The sudden agony in his voice showed the girl that the day was not yet lost. Still there was time for the anguish of victory. But was it not for defeat that her soul cried out? . . . Not till now did she realise that under this strife of the heart there lay a jewelled picture in her mind—the little chapel at the Recollets, the decked altar, the priest bending over two figures that knelt there side by side. It flashed up now, warm and brilliant, flashed and faded as she turned away, falteringly crossed the room, and sank down on the brocaded cushions of the couch.
Her lover looked up and slowly followed her out of the firelight. “Is this to be the end of the dream, then?” he asked huskily.
She whispered “Yes” almost inaudibly, and catching at his hand carried it to her lips. He pulled it instantly away, and the lace at his wrist, catching on a bracelet, tore. “Don’t do that!” he exclaimed, “if you want this to be the end. . . . My God, how can it!”
She only said, with a little gasp: “Your ruffle is torn. I am sorry . . .”
And he stood staring at her, as, white as a lily, she sat there propped by the cushions, her hands idle and open on her lap, and seemed scarcely to see him. Then he turned away without a word and went slowly to the fireplace.
The girl sat looking with anguished eyes at the figure thrown up dark against the firelight, and the bent brown head over which showed on the marble the carved lilies of France. There was nothing dramatic in his attitude; he seemed to be examining his torn lace . . . a long time.
Suddenly all the Amorini grew grave, crowded together, and looked down from their coigns in alarm. The young man had turned away from the hearth. His face was very drawn; his eyes, that they and she had always known so gay and kind, were steel-bright and hopeless. He came straight across the room and dropped on his knees beside the girl.
“God knows,” he said hoarsely, “I never meant that you should know. God knows I have struggled against it. If things had been different. . . . Lucienne, at least kiss me once more!”
Unnaturally calm now, she took his upturned face in her hands. “Louis, he trusts us,” she said simply, and stooped her lips to his. “Now go,” she said less assuredly. “Go, Louis. . . .”
“Before you have time to repent,” said he bitterly. “I shall repent all my life. God! what a fool I am being—and all for a word called honour!”
“Dear, dear Louis,” said the girl, half maternal, half frightened, “it is more than that. Oh, believe me, how could we ever be happy together if——”
“Better than we can be happy apart!” he broke in. “But you are right, Lucienne; it is not, after all, for a word; it is for Gilbert himself. If it had been any other man. . . . I wish it were, I wish it were!”
“Yes, he trusts us,” she repeated again. “And he must never know.”
“No, he must never know. But I shall love you, my darling, all my life long. And sometimes—very rarely, of course”—he tried to smile—“you will think of me. . . . And, meanwhile, I shall still see you sometimes.”
“But not often,” she said. “O Louis, not often! It would not be right—I could not bear it. . . . I think I would rather never see you again.” Two great tears ran down her cheeks and lay like dew on the violets at her breast.
All the Cupids on the ceiling stiffened back to their places, and pretended that they had never taken any interest.
CHAPTER I
“MONSIEUR MON COUSIN”
“Roxane. Il faut que je revoie en vous le . . . presque frère,
Avec qui je jouais, dans le parc—près du lac !
Cyrano. Oui, vous veniez tous les étés à Bergerac ! . . .
Roxane. C’était le temps des jeux. . . .
Cyrano. Des murons aigrelets. . . .
Roxane. Le temps où vous faisiez tout ce que je voulais ! . . .”
—Rostand, Cyrano de Bergerac. Act II. Sc. vi.
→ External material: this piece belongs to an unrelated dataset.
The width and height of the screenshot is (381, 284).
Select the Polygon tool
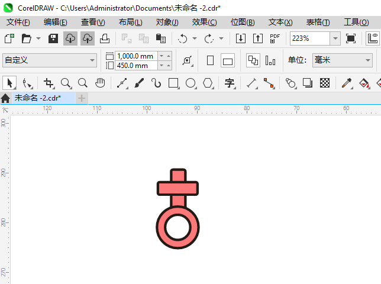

On a certain bleak March afternoon of the year 1774 a solemn, long-legged boy of ten or eleven sat curled up in a window-seat of his father’s château of Chantemerle in Poitevin Vendée, and pressed his nose wistfully against the cold panes. The rain, on the wings of a fitful wind, hurled itself in blurring gusts against the glass, and even hissed now and then on the glowing logs of the great hearth. But the owner of the motionless black head, with its neat ribbon and queue, was not watching for a chance of going out, nor even wishing that the rain would cease; he was awaiting, between doubt and desire, the greatest change of his short young life.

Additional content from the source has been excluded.